### Quoted passage
Or do you look for people who might have the business knowledge to help grow you
further and make more money?
What's actually the priority right now in growing the company?
MARK ZUCKERBERG: I never really hire people
just because they have business skills.
It's actually kind of funny, but knowledge of a lot of core CS stuff
is really important in business, too.
One of the main things that you learn when you're studying CS
is complexity and scale, and that is a huge issue in business, too.
How do you go from having five people to 100 people,
and what's the change in the dynamic there?
And like, how are certain processes-- how
is a sales force going to scale from five people to 100 people?
>> It's like the same type of intelligence that
can figure out both of those problems.
And it might be a different type of person who cares to solve the problems.
>> But I think that the second part of my answer to what you said
is that I think we're sort of continually
in the process of building out infrastructure,
and I don't think you ever get out of that process.
And we're kind of focusing not on just building something
and figuring out how to make money off of it
and sort of maximizing the value of our business in the short term--
but instead, sort of always looking to maximize
what the long term value would be.
And I think that in doing that, you kind of
need to always just be building out your base, and not at any time
be worried about maximizing your money.

>> AUDIENCE: This is sort of back to the [INAUDIBLE]
Facebook, but do you guys have issue like the day after college,
maybe something like that, with everybody uploading pictures
all at the same time, [INAUDIBLE]?
MARK ZUCKERBERG: Our peaks are pretty strong.

### Listed records
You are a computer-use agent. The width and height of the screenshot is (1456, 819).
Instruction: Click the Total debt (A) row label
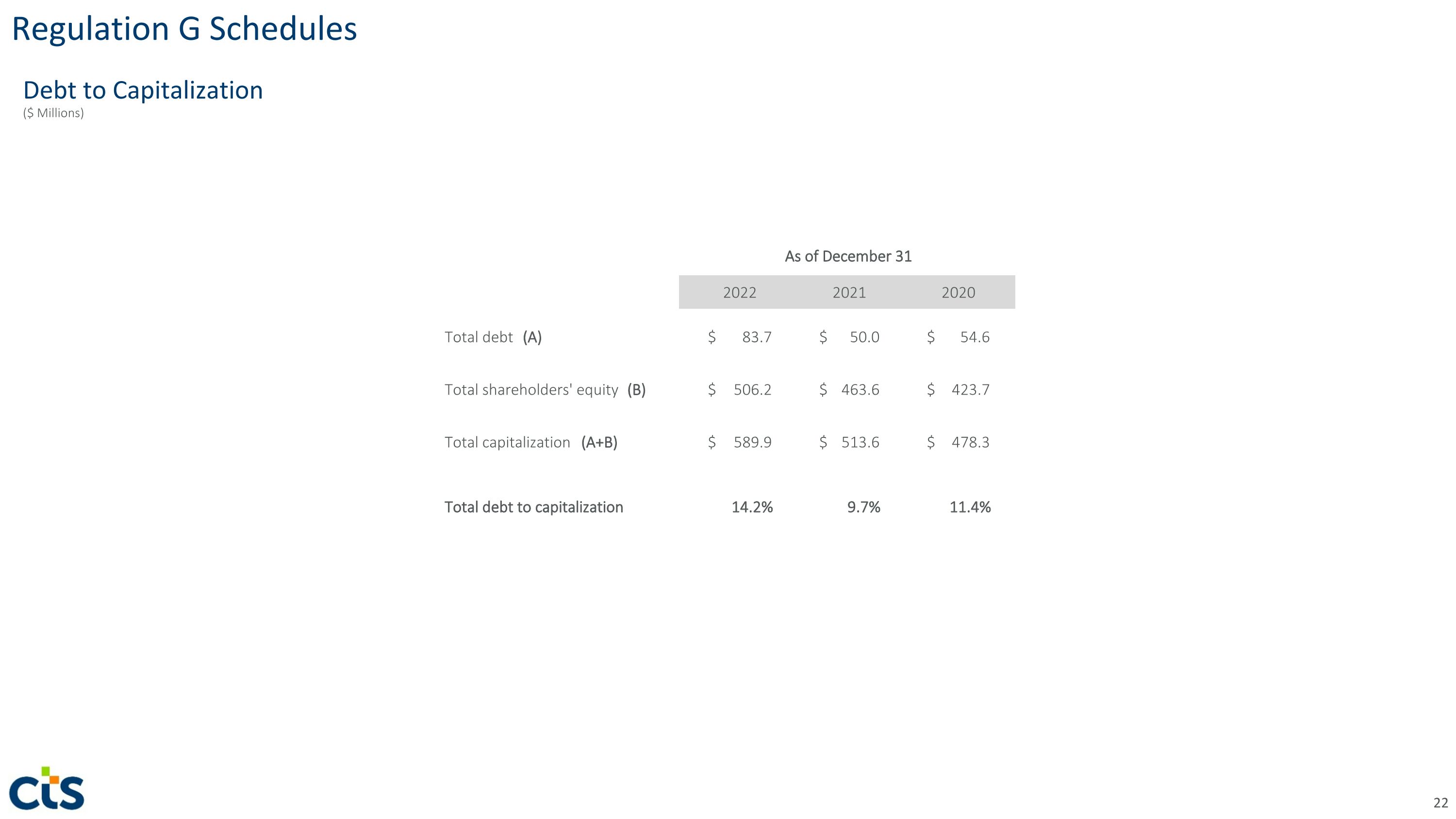(x=493, y=337)
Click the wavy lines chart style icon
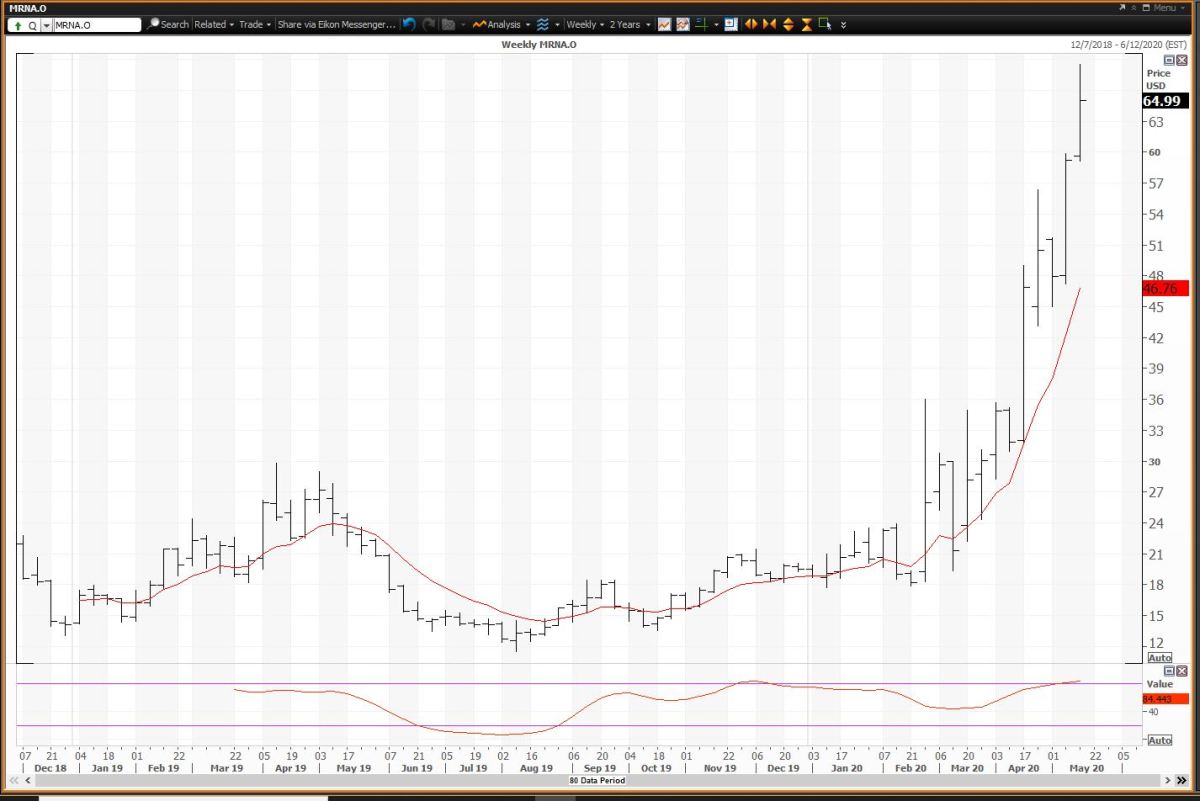Image resolution: width=1200 pixels, height=801 pixels. tap(542, 24)
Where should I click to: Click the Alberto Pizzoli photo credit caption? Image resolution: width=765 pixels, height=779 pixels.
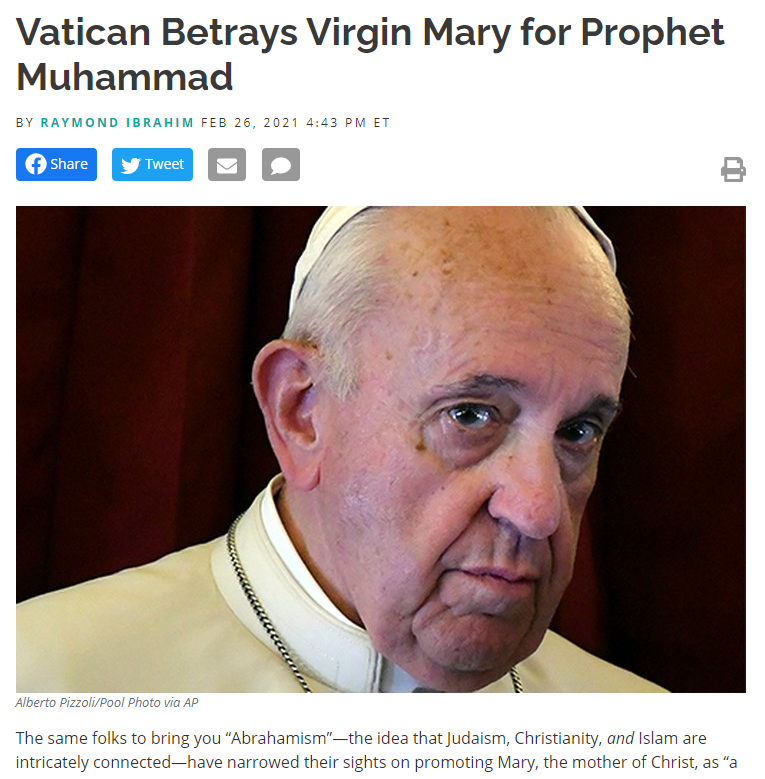pyautogui.click(x=107, y=702)
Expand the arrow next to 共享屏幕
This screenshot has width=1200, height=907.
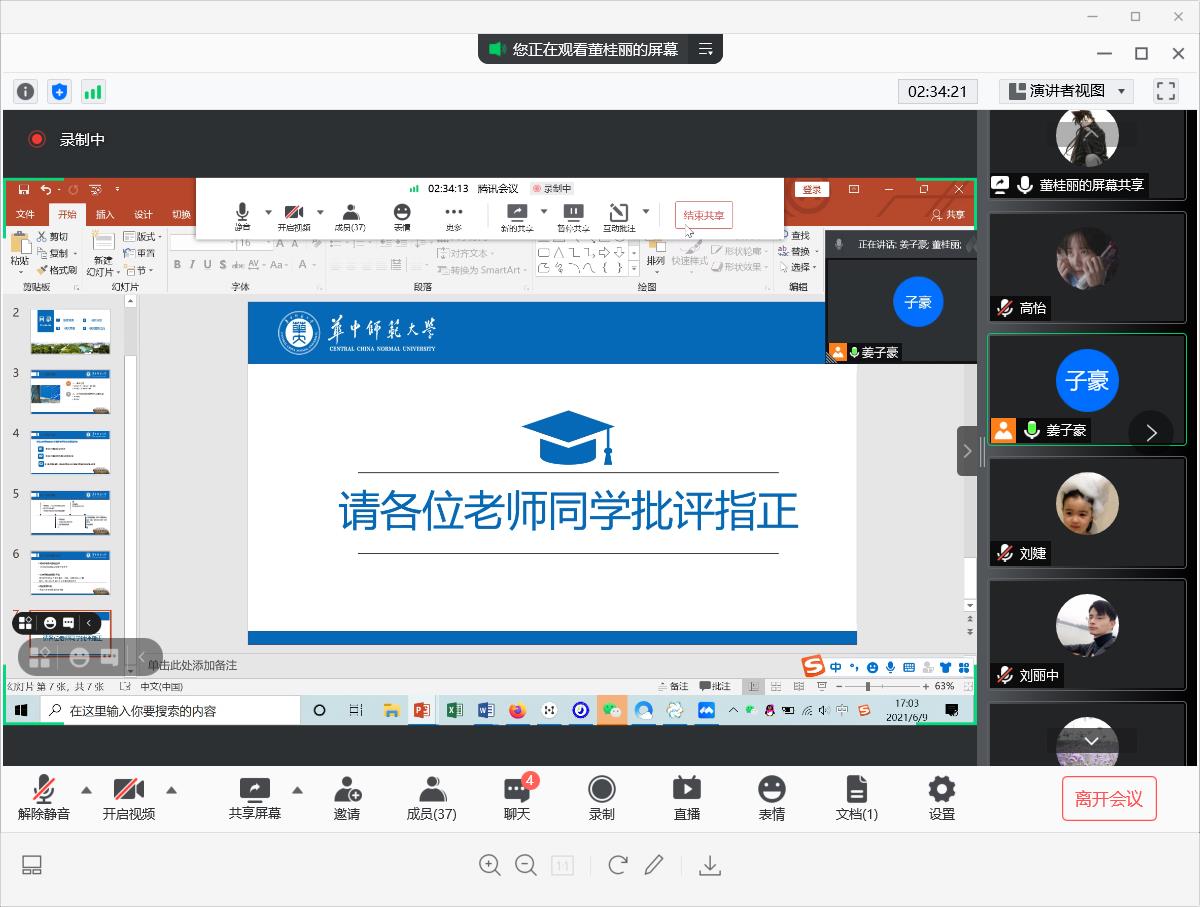point(297,790)
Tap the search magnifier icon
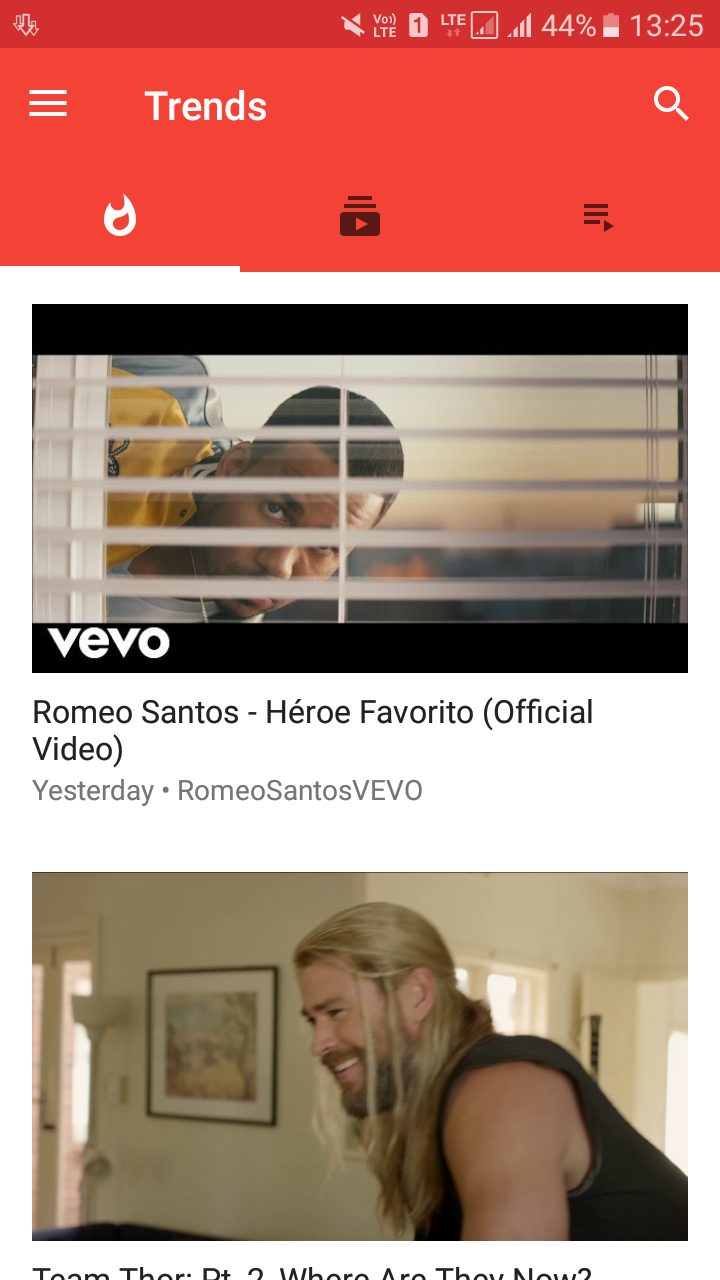This screenshot has width=720, height=1280. (671, 104)
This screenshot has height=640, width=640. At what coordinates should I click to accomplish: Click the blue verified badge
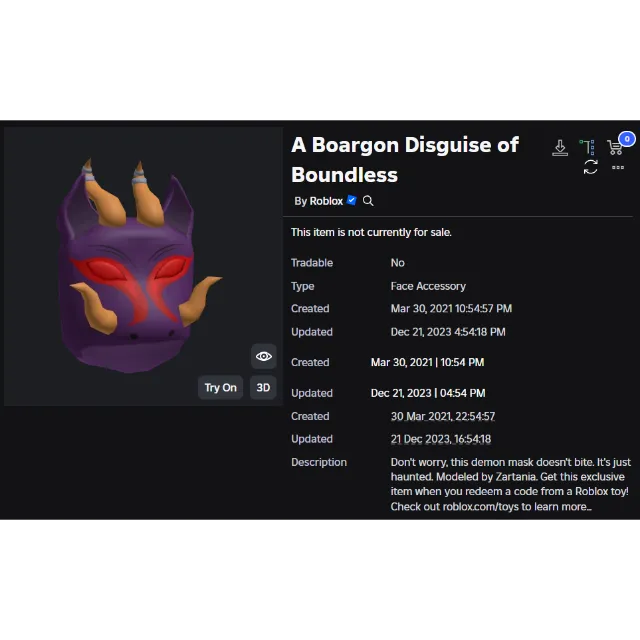[351, 201]
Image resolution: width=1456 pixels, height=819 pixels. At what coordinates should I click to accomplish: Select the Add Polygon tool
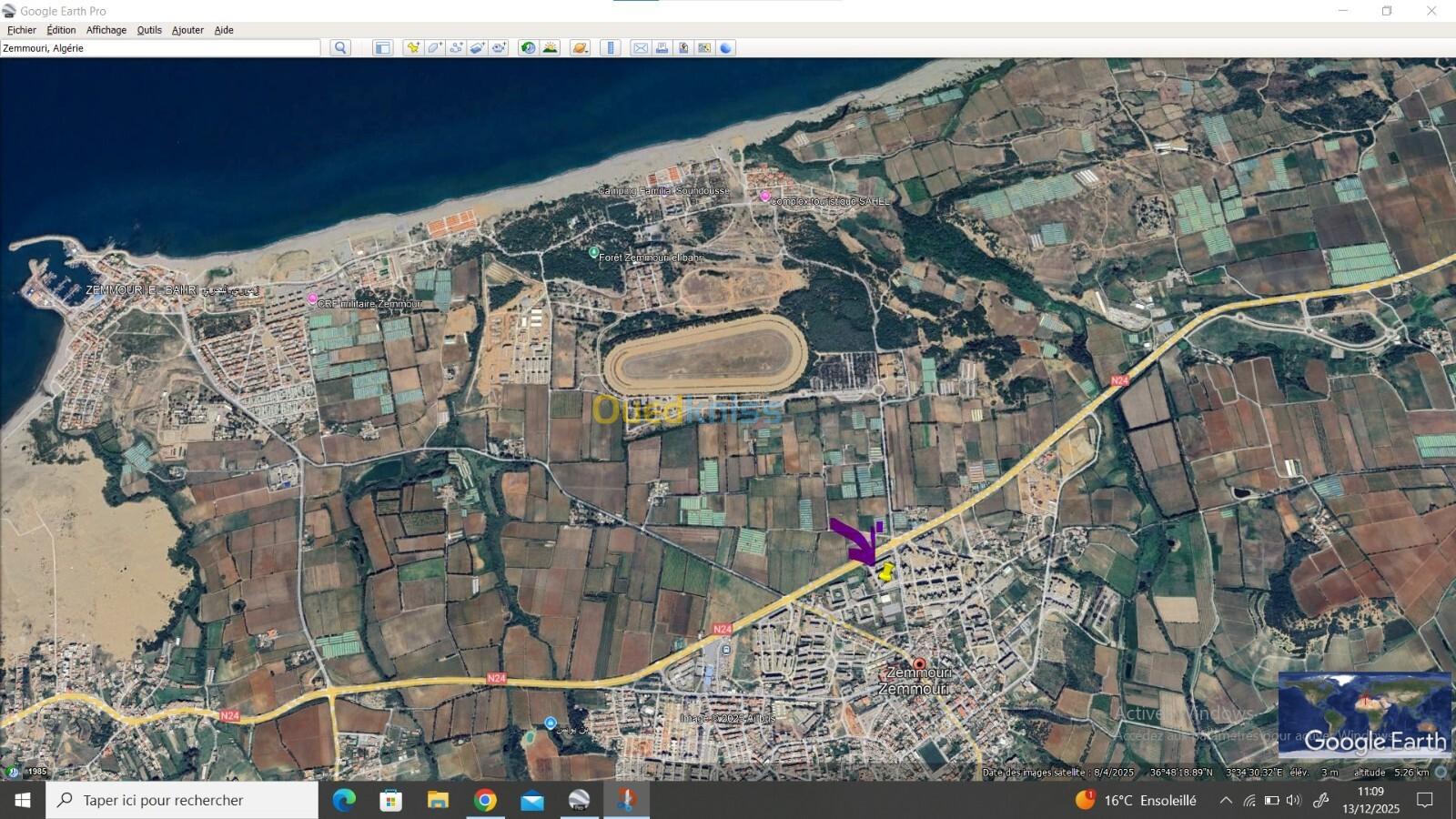pyautogui.click(x=435, y=48)
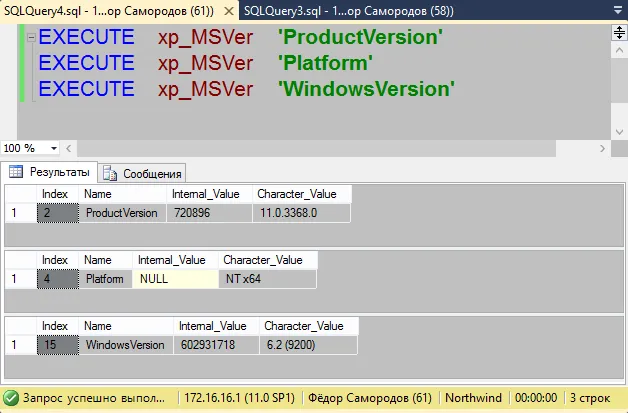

### Requirement
Write out the transcript passage from "One of the main" up to and including "of that process.", word for word.

### Solved exercise
One of the main things that you learn when you're studying CS
is complexity and scale, and that is a huge issue in business, too.
How do you go from having five people to 100 people,
and what's the change in the dynamic there?
And like, how are certain processes-- how
is a sales force going to scale from five people to 100 people?
>> It's like the same type of intelligence that
can figure out both of those problems.
And it might be a different type of person who cares to solve the problems.
>> But I think that the second part of my answer to what you said
is that I think we're sort of continually
in the process of building out infrastructure,
and I don't think you ever get out of that process.